### Text segment
▬▬▬▬▬▬

A kitchen isn't an easy place to work. It's hot, loud, and stressful. Everyone is under intense pressure, and on top of that, they're all holding knives. DC Central Kitchen takes men and women who have been homeless, incarcerated, and addicted to drugs and throws them into this steaming pressure cooker. This might all sound crazy to you -- it certainly did to me when I landed a job here out of culinary school 15 years ago. But in this crowded, noisy basement kitchen, people who are all too familiar with failure find ways to succeed. Much of this success comes from how we build culinary confidence in these unsure students.

To enroll in our Culinary Job Training program, we ask each interested trainee to spend five days volunteering in our main kitchen, helping to prepare the 5,000 meals we deliver to 100 other homeless shelters, halfway houses, and other nonprofits across Washington, D.C. We toss them right into our hectic operation, where they work alongside other community volunteers -- who range from church groups to convicts doing court-ordered service -- and our staff in high-intensity production. This introduction is meant to be a two-way street. We see if these potential students can focus, take direction, and stay on task for a six-hour shift. They find out if they have an interest in a culinary career.

If a student is still on board after a week, they can apply to our program, offered four times each year for 14 weeks. From there, we start with the basics -- fruits, vegetables, and herbs -- before moving on to meats, poultry, pasta, and legumes. In each unit, we hammer home the main and most essential part of our culinary training, knife skills. Trainees practice these skills while helping our staff and our volunteers prepare DCCK's many meals each day. Instead of relying on the meals we serve, our students start feeding others instead.

We know not everything they do will be perfect, especially in the early days of each course. Some cuts will be messy, some dishes overcooked. I like to tell our students that, generally speaking, they can't really screw up. Mistakes are good things, because they allows our instructors to show trainees how to fix that mistake the next time.

There's one type of mistake we can't stand for, though. From day one, we infuse the culinary arts side of our program with a focus on food safety. Our kitchen staff likes to say "we answer to a higher authority," as our meals are eaten by thousands of at-risk people each day with compromised immune systems and other serious health issues. In all our years of operation, we have never had an instance of food-borne illness, and the intense training we provide to our culinary students is a big reason why. For students who have always been made to feel like part of "the problem" -- whether that problem is poverty, or drug abuse, or crime -- they're eager to be part of a solution, to give something back to a community they have often taken far too much from. And the high expectations help set a clear, measurable standard for them to judge their work by.

▬▬▬▬▬▬

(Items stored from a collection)
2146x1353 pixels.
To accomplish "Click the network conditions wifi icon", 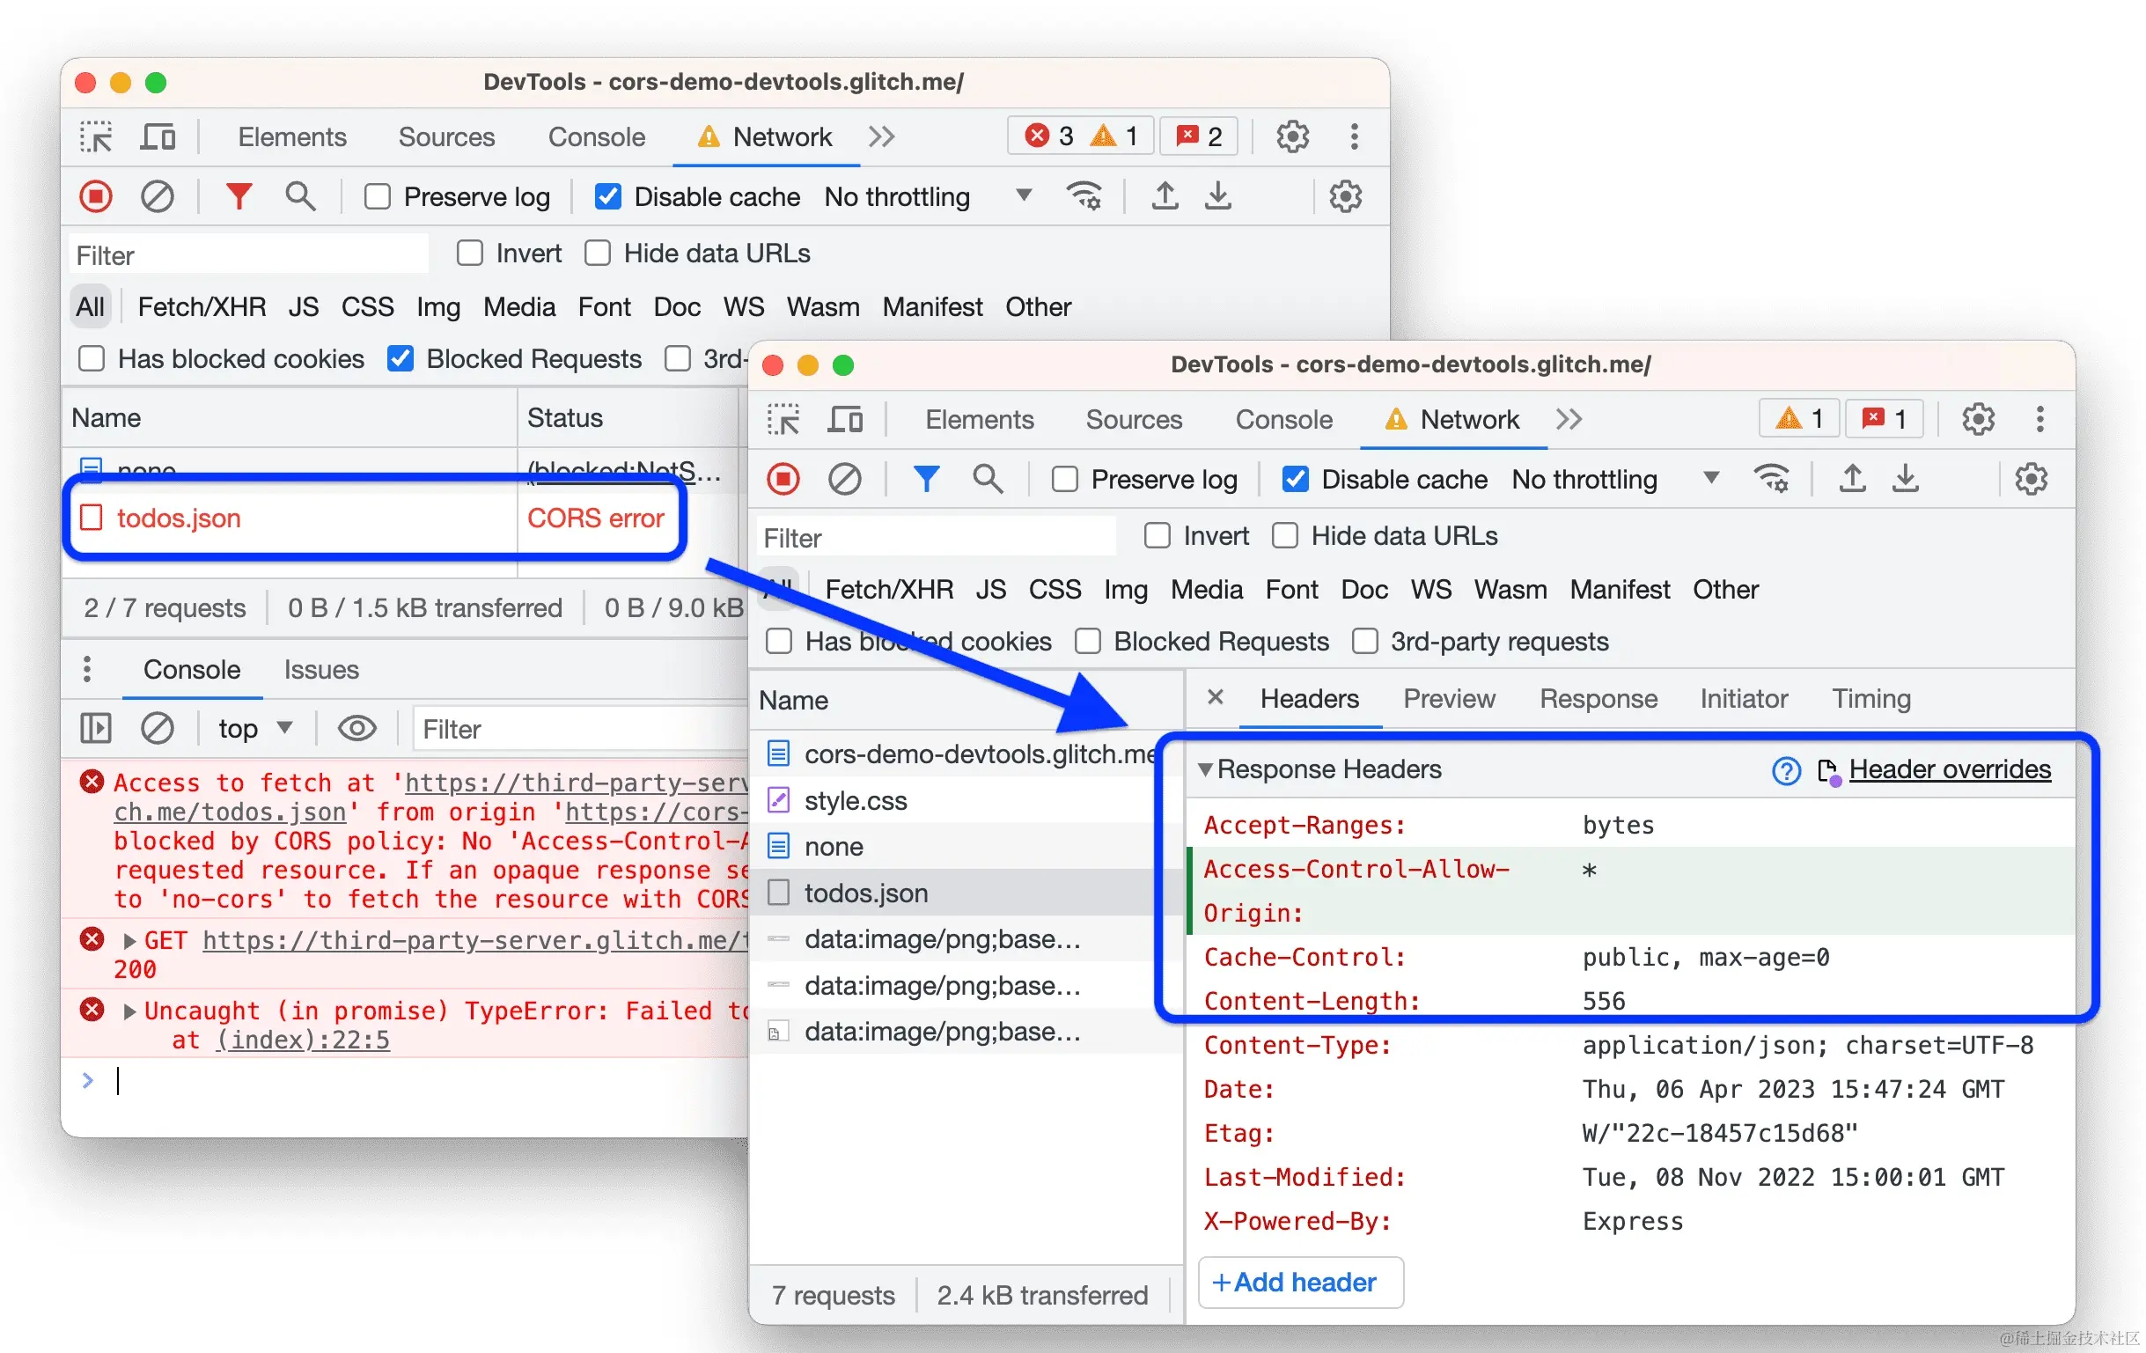I will (x=1771, y=479).
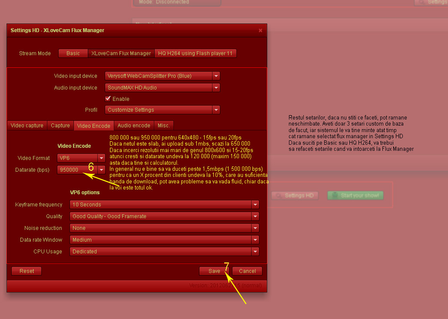Select XLoveCam Flux Manager stream mode
Screen dimensions: 448x319
coord(121,53)
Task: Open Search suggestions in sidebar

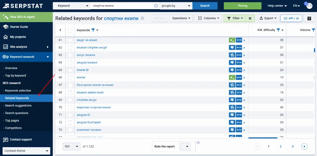Action: [18, 105]
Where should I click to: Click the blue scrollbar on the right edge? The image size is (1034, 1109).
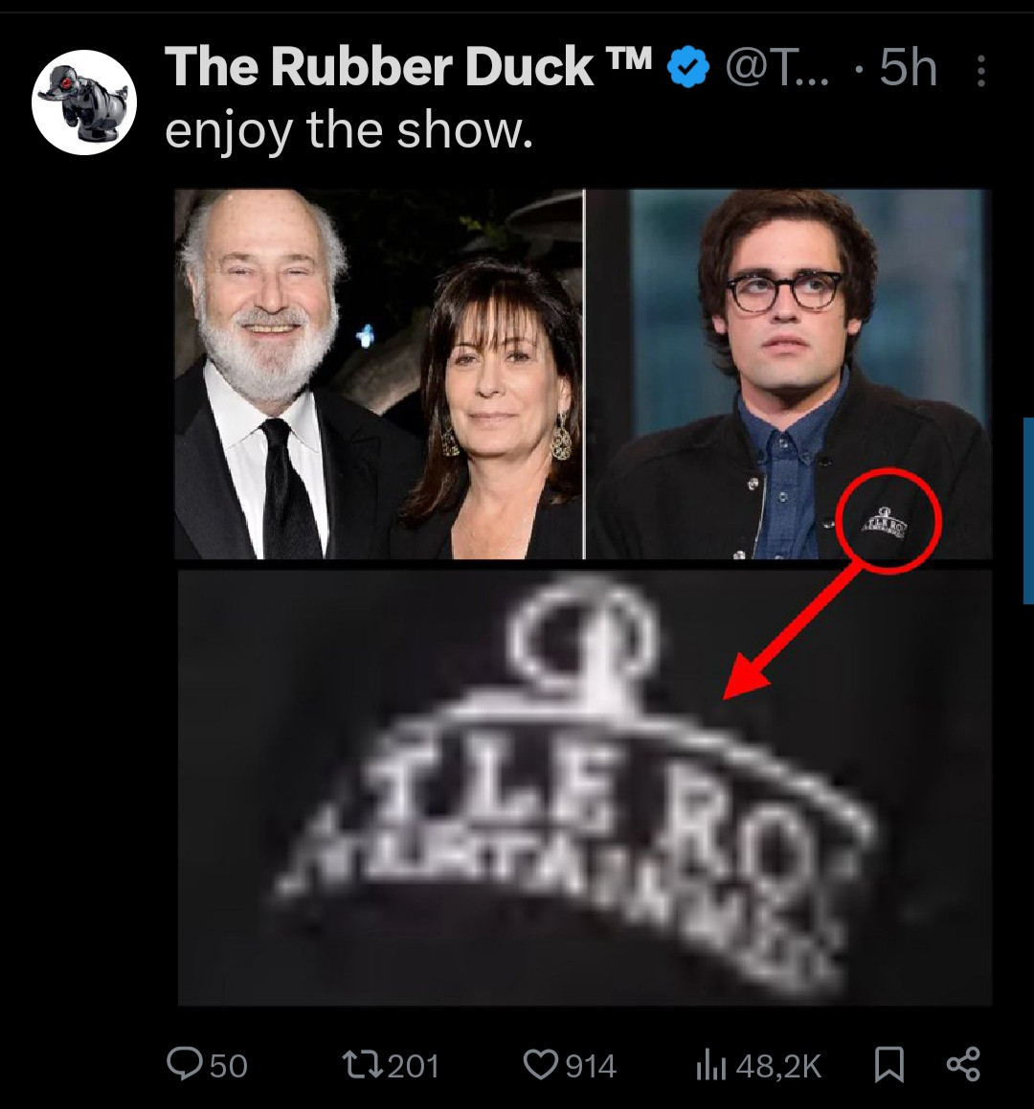pos(1028,509)
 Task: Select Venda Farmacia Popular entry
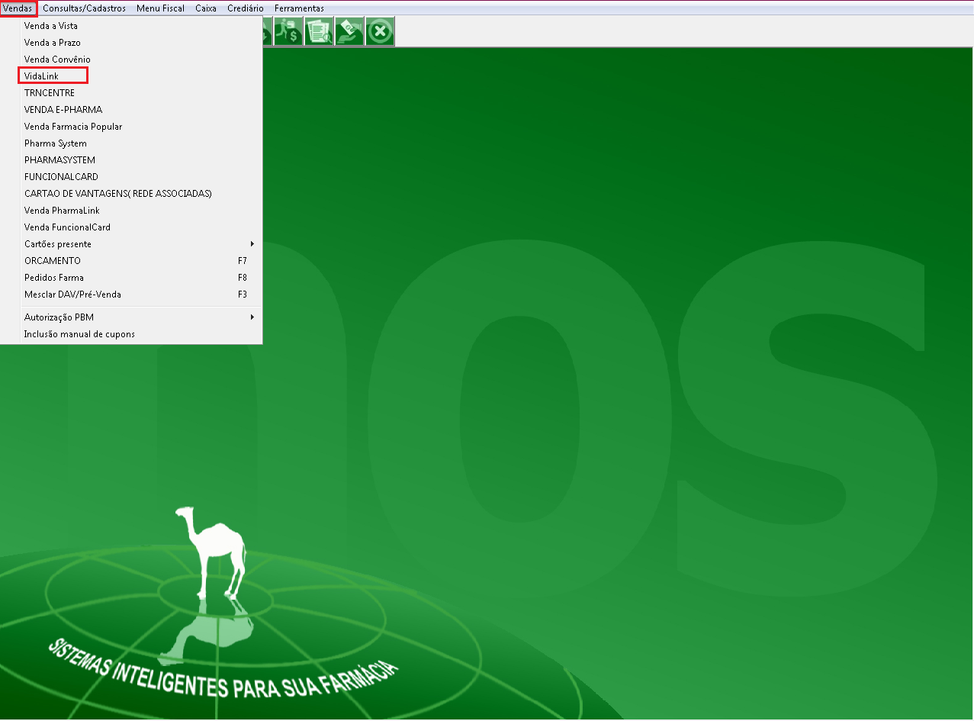click(73, 127)
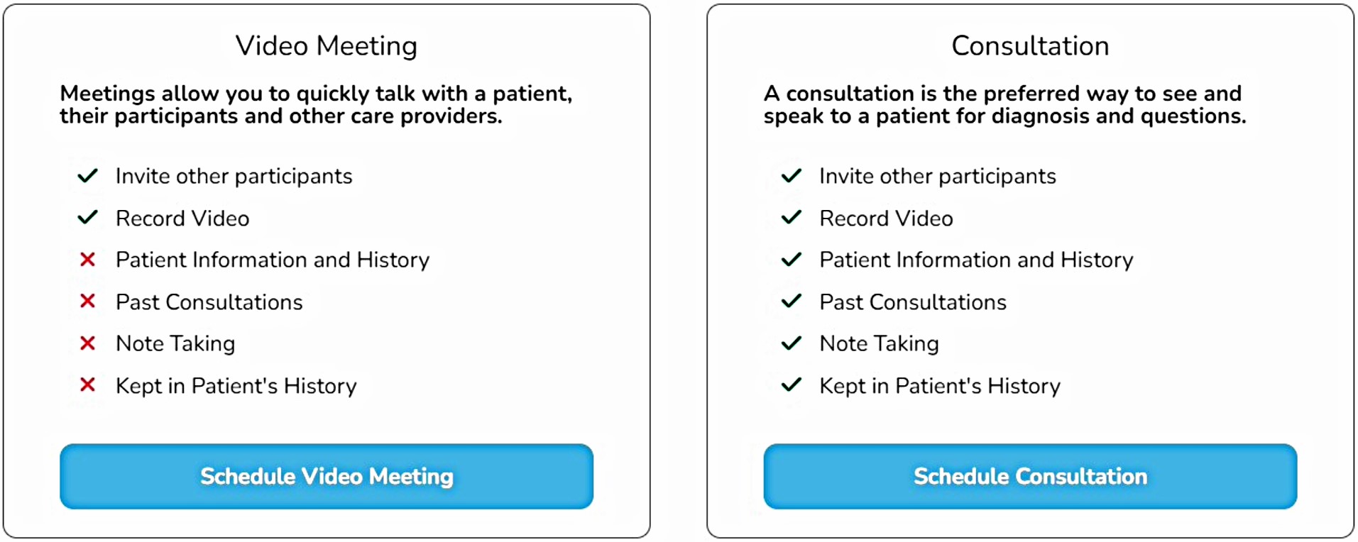Screen dimensions: 1358x542
Task: Click checkmark beside Video Meeting's Invite other participants
Action: 87,175
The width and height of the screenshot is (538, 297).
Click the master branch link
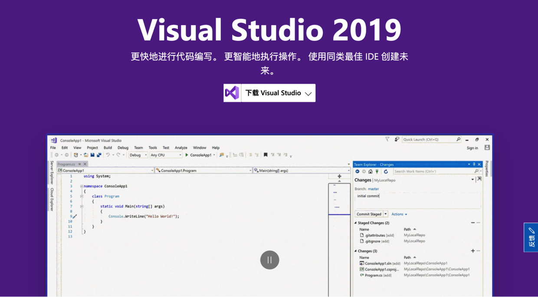(x=374, y=189)
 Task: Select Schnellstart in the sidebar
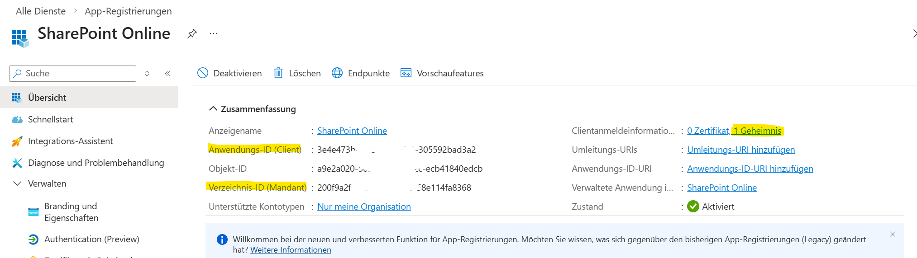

▬▬▬▬▬▬

### Work to complete
1. Reproduce the stretch of the DC Central Kitchen passage from "A kitchen isn't" through "these unsure students.".
2. According to the DC Central Kitchen passage, how many days does an interested trainee spend volunteering in the main kitchen before enrolling?
The listing has no connection to the DC Central Kitchen passage.

### Answers in order
1.
A kitchen isn't an easy place to work. It's hot, loud, and stressful. Everyone is under intense pressure, and on top of that, they're all holding knives. DC Central Kitchen takes men and women who have been homeless, incarcerated, and addicted to drugs and throws them into this steaming pressure cooker. This might all sound crazy to you -- it certainly did to me when I landed a job here out of culinary school 15 years ago. But in this crowded, noisy basement kitchen, people who are all too familiar with failure find ways to succeed. Much of this success comes from how we build culinary confidence in these unsure students.

2. Five days.